Millbrook Junior/Senior High School Principal Ann St. Germain will be retiring in July.
She was assistant principal for two years and principal for 12 years. A graduate of Roosevelt High School in Hyde Park in 1961, St. Germain taught in the Hyde Park School District for four years in the late '60s. She was fortunate enough to be able to take time off afterwards to raise her three daughters, twins Katherine and Alison, and daughter Christa (now a chiropractor in the Village of Millbrook).
While she stayed home, St. Germain got her master's degree in Education and Administration at the State University of New York at New Paltz. She also ran a nursery school and taught English as a second language at the YWCA in Poughkeepsie.
"When my youngest daughter started sixth grade I applied for a teaching position at St. Joseph's School in Millbrook," said St. Germain. "Then there was an opening in the Millbrook School District for an assistant principal for the elementary school."
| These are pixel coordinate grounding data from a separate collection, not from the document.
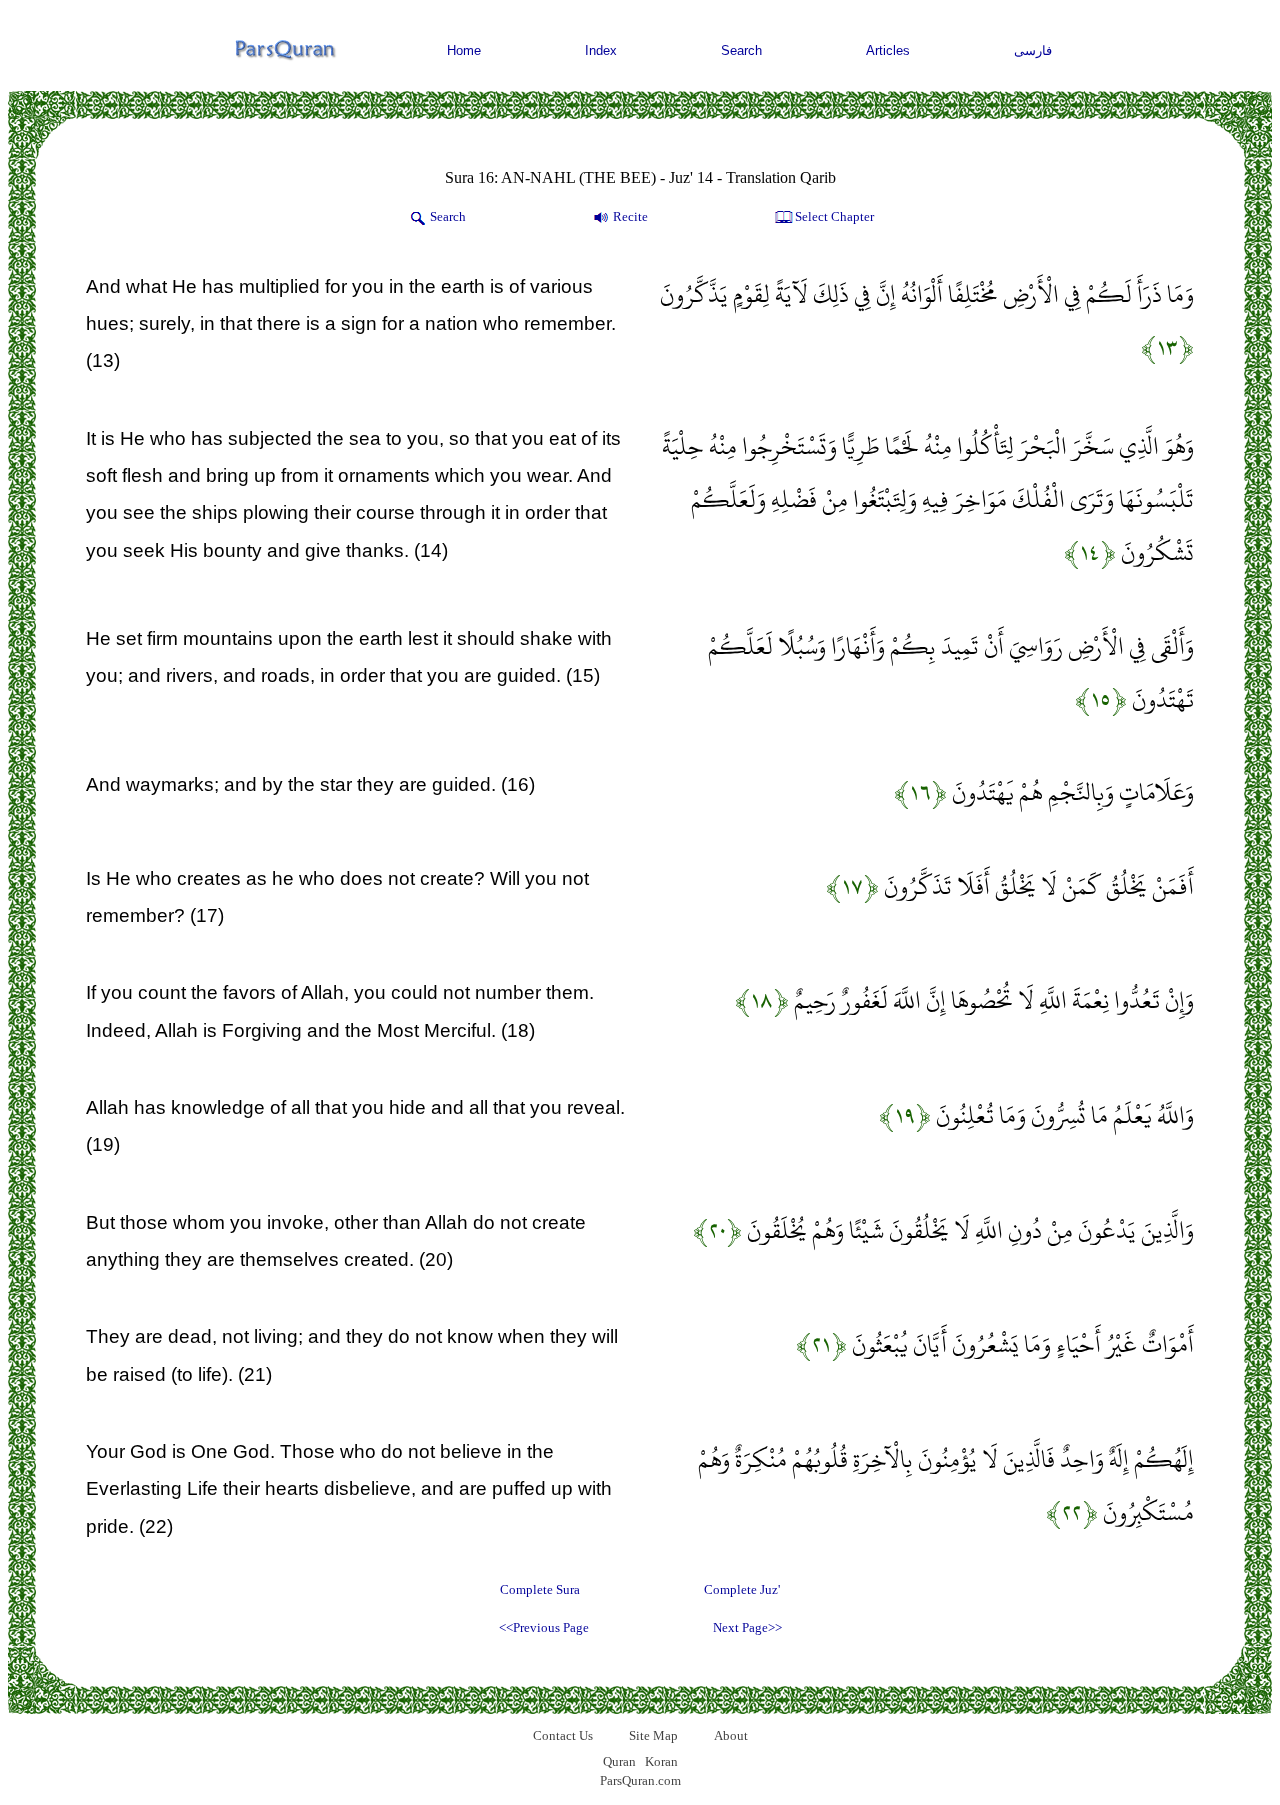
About (731, 1735)
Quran (619, 1761)
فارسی (1033, 50)
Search (741, 50)
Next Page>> (747, 1627)
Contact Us (563, 1735)
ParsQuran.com (640, 1780)
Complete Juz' (742, 1589)
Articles (888, 50)
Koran (661, 1761)
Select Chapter (834, 216)
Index (601, 50)
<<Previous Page (544, 1627)
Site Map (653, 1735)
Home (464, 50)
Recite (630, 216)
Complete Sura (540, 1589)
St. Germain was assistant principal of the elementary school from August to November of 1989, when the president of the Board of Education asked her to move to the high school as assistant principal. She became the principal in 1991.
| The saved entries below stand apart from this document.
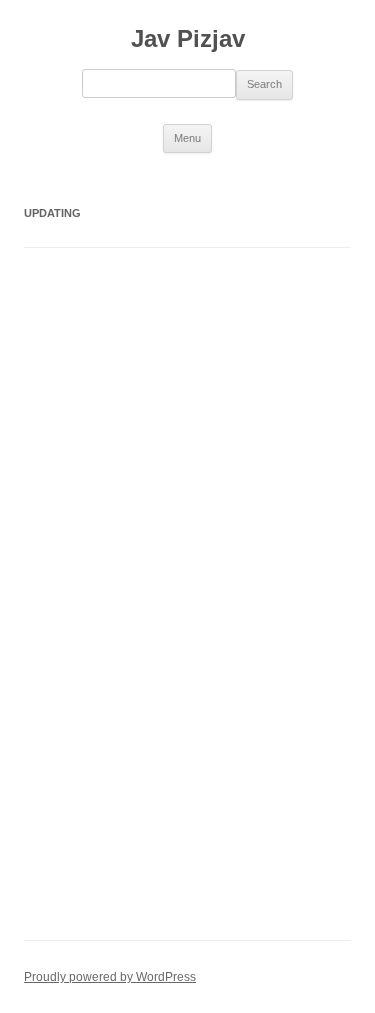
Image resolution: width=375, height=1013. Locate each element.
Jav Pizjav (188, 38)
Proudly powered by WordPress (110, 977)
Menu (187, 138)
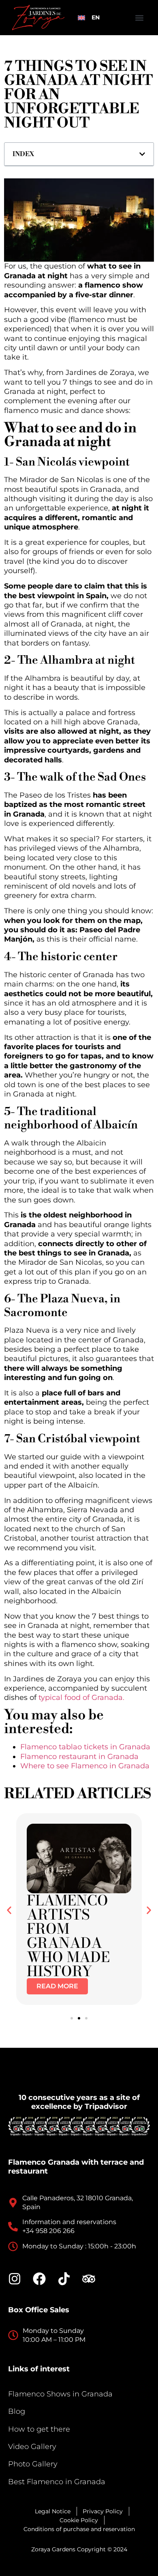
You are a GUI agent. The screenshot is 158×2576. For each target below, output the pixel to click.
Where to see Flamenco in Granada (84, 1765)
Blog (16, 2411)
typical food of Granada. (81, 1697)
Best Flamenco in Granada (56, 2481)
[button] (139, 17)
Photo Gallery (33, 2464)
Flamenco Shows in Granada (60, 2394)
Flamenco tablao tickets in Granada (85, 1746)
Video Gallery (32, 2446)
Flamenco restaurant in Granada (79, 1756)
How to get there (39, 2429)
St. Germain is leaving for several reasons, not the least of which is to spend more time with her family.
"I have a couple of prospects on things," St. Germain said. "I would be interested in teaching at the college level and maybe learning a new musical instrument (she already plays piano), but personally I want to spend more time with my four grandchildren and three daughters, and not only on the weekend."
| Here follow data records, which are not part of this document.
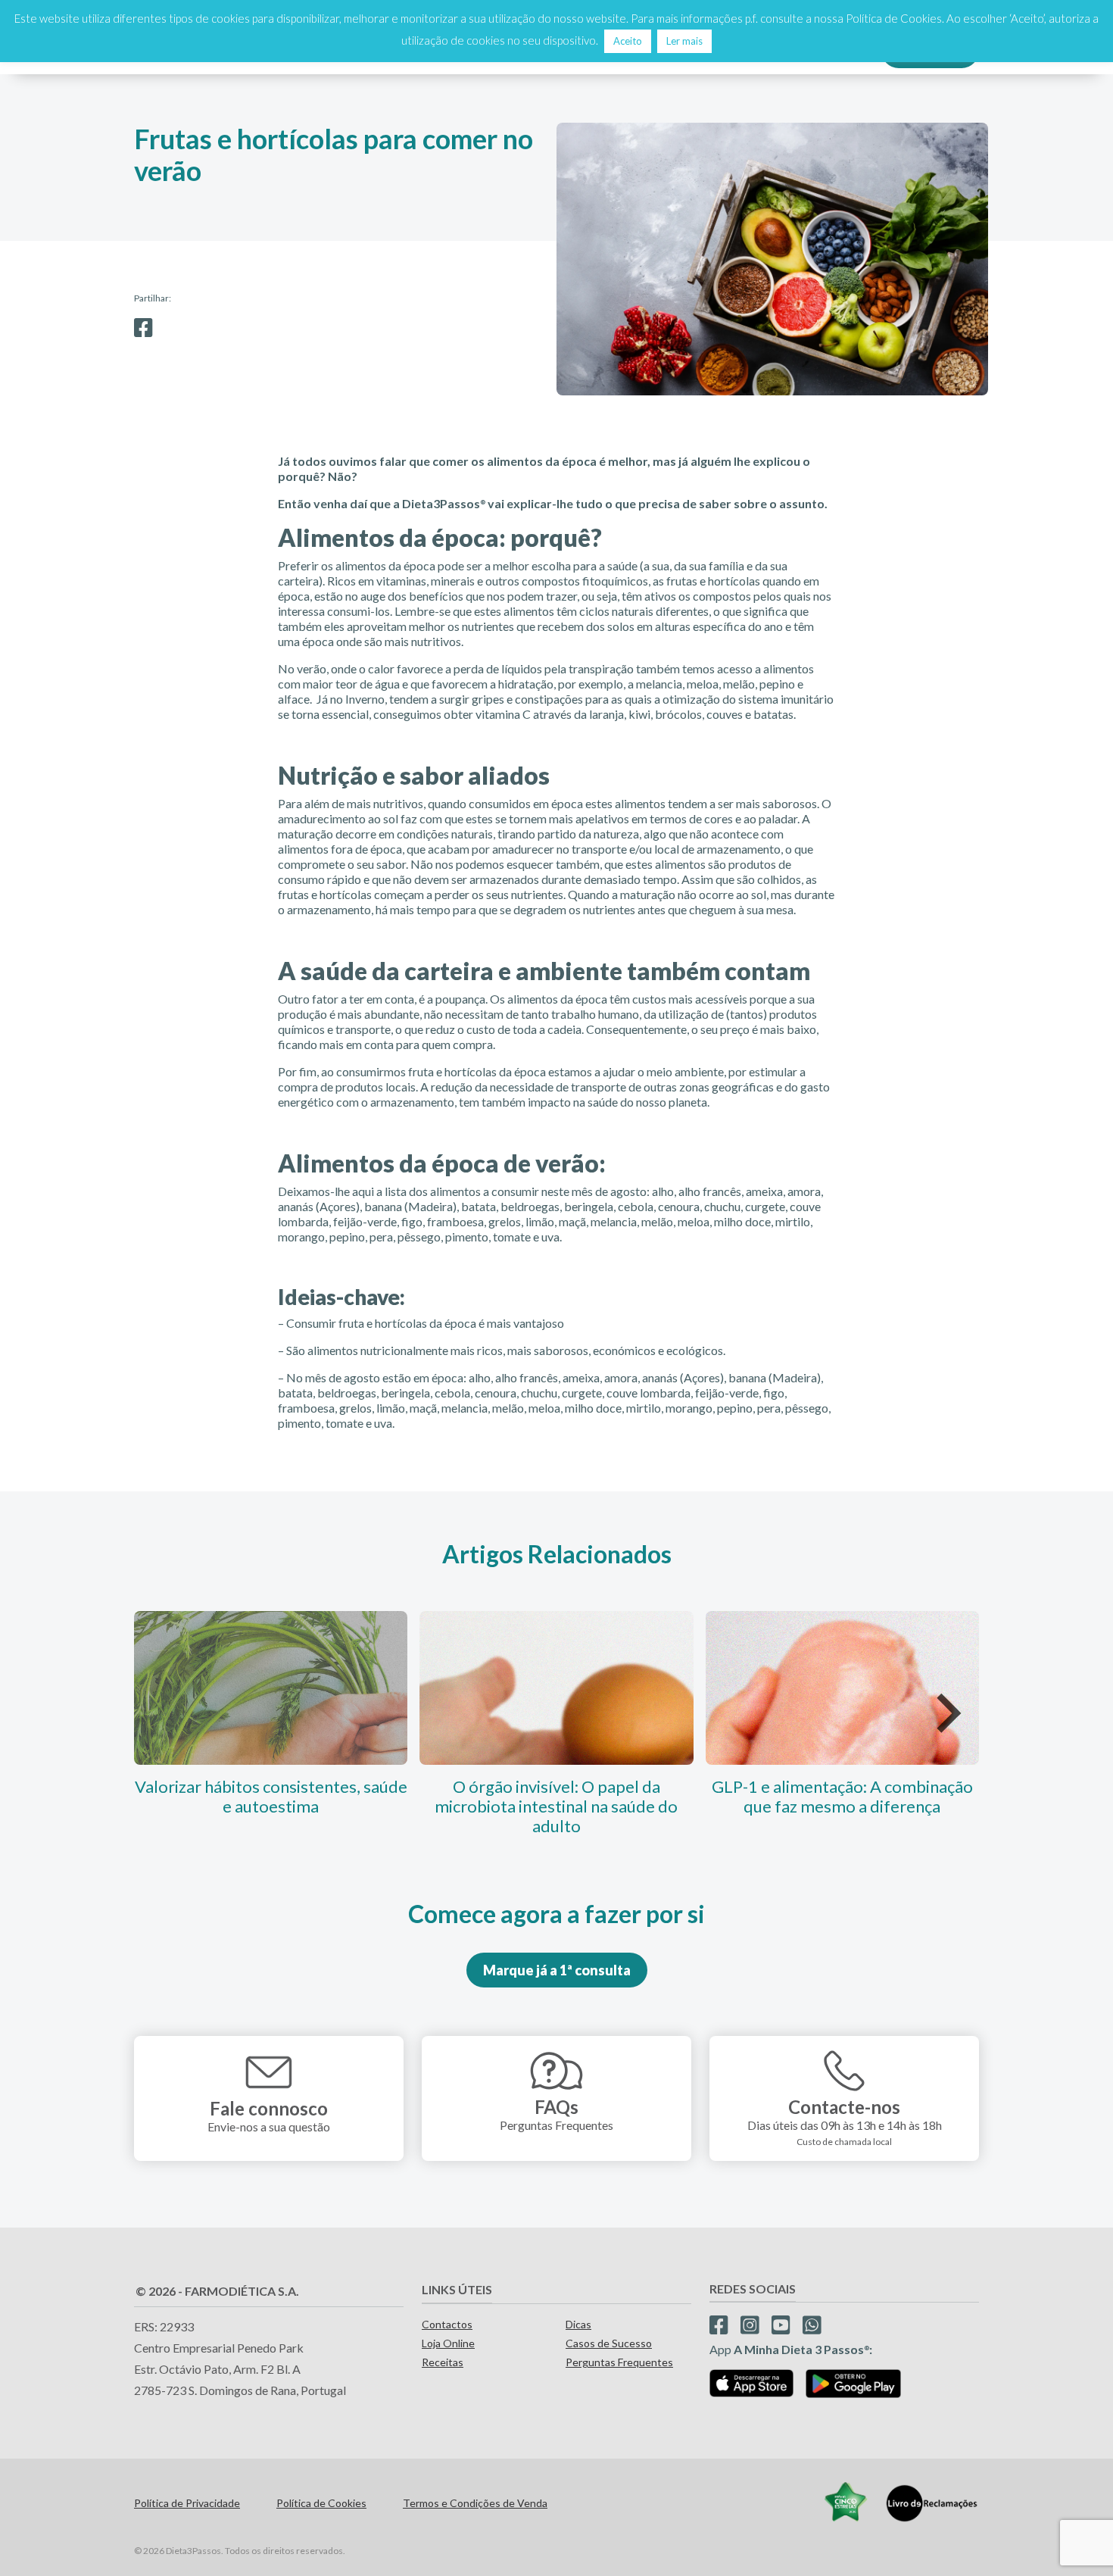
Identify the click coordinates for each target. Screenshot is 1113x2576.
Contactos (447, 2324)
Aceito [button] (627, 41)
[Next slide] (946, 1713)
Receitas (442, 2362)
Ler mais (684, 41)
According to St. Germain, the most rewarding thing about teaching at Millbrook has been watching students grow and mature over the six years they spend in the Junior/Senior High School.
The hardest part of the job has been trying to separate the middle school students from the high school students, while trying to maintain the curriculum at six grade levels.
"One way or another I've been in school since I was five years old, she said. "I can't help it, I love school. I have absolutely loved every minute of it."